Dov’è finito “Super Mario”? A quanto pare, strada facendo avrà perso molti suoi superpoteri, compreso quello di magnetizzare i suoi interlocutori. Da quando sono esplose le tensioni geopolitiche nel cuore d’Europa, del premier Draghi non v’è traccia nei consessi internazionali. Prima dell’invasione russa dell’Ucraina, era stato ignorato dalle cancellerie europee, con Francia, Germania e Regno Unito ad avere gestito i colloqui con Mosca e Kiev nel tentativo di evitare la guerra. Quando questa è scoppiata, l’Italia ha continuato ad essere ignorata.
In sede di comminazione delle sanzioni contro la Russia, l’opposizione di Draghi è stata spenta due sabati fa, allorquando la stampa americana lanciava la notizia che il suo governo avrebbe trattato con i russi di affari a favore di società italiane fino alla metà del febbraio scorso. La stigmatizzazione di un comportamento, che è finito per isolare e paralizzare l’iniziativa italiana.
La marginalità di Draghi fuori dall’Italia
E l’altro ieri, è arrivata la notizia che il presidente cinese Xi Jinping ha parlato al telefono con il cancelliere tedesco Olaf Scholz e il presidente francese Emmanuel Macron, cercando di mediare per risolvere il conflitto in Ucraina. Ancora una volta, Draghi non pervenuto. E’ un grosso guaio per l’economia italiana, che dalle sanzioni rischia più di tutte. La sua dipendenza energetica dalla Russia è maggiore di quella di qualsiasi alto paese europeo. Eppure, il nostro governo sta mostrando alcuna capacità d’influenza decisionale in Europa. Subiamo passivamente le iniziative concertate a Berlino come a Parigi e che difficilmente tengono conto dell’interesse nazionale italiano.
Draghi sembrava essere l’asset perfetto per tornare a proteggere gli interessi italiani, ammesso che lo abbiamo mai fatto in passato.

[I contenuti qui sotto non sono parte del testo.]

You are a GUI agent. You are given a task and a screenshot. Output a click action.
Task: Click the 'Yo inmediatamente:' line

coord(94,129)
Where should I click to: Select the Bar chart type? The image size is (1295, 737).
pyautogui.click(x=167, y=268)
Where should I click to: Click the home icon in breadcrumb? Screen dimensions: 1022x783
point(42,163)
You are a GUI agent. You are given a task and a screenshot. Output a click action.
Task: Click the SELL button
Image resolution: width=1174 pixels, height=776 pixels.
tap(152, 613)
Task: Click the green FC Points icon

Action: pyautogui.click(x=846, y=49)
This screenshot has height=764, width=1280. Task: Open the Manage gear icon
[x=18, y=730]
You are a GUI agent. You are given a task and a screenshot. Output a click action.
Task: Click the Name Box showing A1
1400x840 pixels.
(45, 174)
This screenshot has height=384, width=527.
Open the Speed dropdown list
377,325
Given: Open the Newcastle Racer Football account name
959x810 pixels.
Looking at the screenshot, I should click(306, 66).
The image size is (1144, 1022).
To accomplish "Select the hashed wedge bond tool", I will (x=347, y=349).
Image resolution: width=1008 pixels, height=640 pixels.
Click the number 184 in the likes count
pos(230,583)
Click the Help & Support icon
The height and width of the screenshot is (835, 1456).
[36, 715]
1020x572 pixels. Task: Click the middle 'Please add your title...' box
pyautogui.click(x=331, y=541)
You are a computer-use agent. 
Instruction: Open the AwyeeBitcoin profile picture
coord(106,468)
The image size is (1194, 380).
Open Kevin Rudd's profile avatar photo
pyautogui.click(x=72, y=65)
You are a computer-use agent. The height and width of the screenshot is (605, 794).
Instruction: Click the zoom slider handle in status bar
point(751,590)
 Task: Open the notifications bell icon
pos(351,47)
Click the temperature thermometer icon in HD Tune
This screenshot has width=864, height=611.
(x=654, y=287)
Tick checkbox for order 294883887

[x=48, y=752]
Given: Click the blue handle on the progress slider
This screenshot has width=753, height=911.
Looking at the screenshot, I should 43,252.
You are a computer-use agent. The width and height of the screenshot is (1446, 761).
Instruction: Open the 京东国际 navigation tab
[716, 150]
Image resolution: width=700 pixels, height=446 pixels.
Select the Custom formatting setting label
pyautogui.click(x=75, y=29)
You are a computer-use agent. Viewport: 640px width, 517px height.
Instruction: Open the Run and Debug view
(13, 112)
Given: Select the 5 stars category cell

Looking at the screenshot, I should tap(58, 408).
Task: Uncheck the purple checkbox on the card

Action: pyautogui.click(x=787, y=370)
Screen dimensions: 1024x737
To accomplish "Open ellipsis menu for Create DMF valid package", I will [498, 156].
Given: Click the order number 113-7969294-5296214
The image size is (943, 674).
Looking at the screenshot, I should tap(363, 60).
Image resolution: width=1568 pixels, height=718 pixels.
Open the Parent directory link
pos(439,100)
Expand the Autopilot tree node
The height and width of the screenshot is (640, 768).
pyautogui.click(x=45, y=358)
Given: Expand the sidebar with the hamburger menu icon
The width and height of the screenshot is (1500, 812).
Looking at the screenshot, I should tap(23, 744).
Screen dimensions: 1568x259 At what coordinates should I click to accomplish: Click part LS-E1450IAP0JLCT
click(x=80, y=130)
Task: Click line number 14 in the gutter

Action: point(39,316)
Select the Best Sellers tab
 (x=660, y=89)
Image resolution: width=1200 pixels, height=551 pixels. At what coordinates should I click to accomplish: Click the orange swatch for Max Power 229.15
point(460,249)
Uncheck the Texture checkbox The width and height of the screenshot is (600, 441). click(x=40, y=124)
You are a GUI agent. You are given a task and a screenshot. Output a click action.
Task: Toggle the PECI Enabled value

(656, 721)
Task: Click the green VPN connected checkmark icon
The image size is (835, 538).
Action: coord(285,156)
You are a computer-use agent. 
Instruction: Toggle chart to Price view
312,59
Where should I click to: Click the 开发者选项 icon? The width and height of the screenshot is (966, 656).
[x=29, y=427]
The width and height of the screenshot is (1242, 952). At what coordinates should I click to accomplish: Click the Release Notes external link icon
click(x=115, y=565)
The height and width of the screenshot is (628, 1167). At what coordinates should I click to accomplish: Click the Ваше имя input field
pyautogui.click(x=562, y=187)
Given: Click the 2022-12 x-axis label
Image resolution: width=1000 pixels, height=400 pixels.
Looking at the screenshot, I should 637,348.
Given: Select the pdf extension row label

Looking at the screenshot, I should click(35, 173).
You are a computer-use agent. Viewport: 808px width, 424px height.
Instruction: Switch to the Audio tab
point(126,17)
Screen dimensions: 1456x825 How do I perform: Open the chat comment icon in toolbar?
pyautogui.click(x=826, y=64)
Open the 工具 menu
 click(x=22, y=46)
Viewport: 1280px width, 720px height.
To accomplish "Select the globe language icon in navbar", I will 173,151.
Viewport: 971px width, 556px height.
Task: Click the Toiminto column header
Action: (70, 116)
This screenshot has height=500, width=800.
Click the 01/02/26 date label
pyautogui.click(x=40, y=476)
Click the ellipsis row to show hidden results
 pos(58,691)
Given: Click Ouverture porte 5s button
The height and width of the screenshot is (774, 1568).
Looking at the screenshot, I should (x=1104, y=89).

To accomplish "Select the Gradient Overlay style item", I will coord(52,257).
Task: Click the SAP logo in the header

Figura autorevole, competente e con una visione delle cose. I risultati sin qui conseguiti appaiono fallimentari, in linea con quelli di tutti i suoi predecessori.
Ignorati gli interessi dell’economia italiana
Se l’Europa non ha (ancora) imposto alcun embargo su petrolio e gas russi, lo dobbiamo alla sola opposizione di Germania e Olanda. La voce dell’Italia è stata semplicemente ignorata, anzi non c’è stata. Roma è paralizzata dal chiacchiericcio che da anni gira attorno a sé e che la vedono ora troppo vicina alle posizioni di Mosca, ora a quelle di Pechino. Con il governo “giallo-verde”, solamente tre anni fa firmavamo l’intesa con la Cina per fare parte della Via della Seta, un’iniziativa senza precedenti in Europa e che attirò le ire dell’America e le perplessità dell’Unione Europea.
Siamo stati percepiti come il cavallo di Troia cinese in Occidente. Di quella firma, per fortuna, non se ne fece nulla, a conferma che l’Italia non sappia neppure cosa vada sottoscrivendo e con quali conseguenze. Ma di quell’accordo sono rimasti il sospetto delle altre cancellerie e il disgusto di Pechino per il cambio successivo di linea dell’Italia. Il partito filo-cinese esiste tuttora a Roma e vanta molteplici esponenti nel Partito Democratico e nel Movimento 5 Stelle. Viceversa, il partito filo-russo albergava fino al mese scorso sempre tra i 5 Stelle e parte della Lega. Draghi è rimasto vittime di queste contraddizioni: si pone a capo di un governo occidentalissimo, quando al suo interno esistono posizioni diametralmente opposte.
Per l’economia italiana è una sciagura. Dalla guerra ucraina uscirà verosimilmente un equilibrio geopolitico, economico e finanziario mondiale differente da quello odierno e che regolerà i rapporti tra gli stati nei prossimi decenni.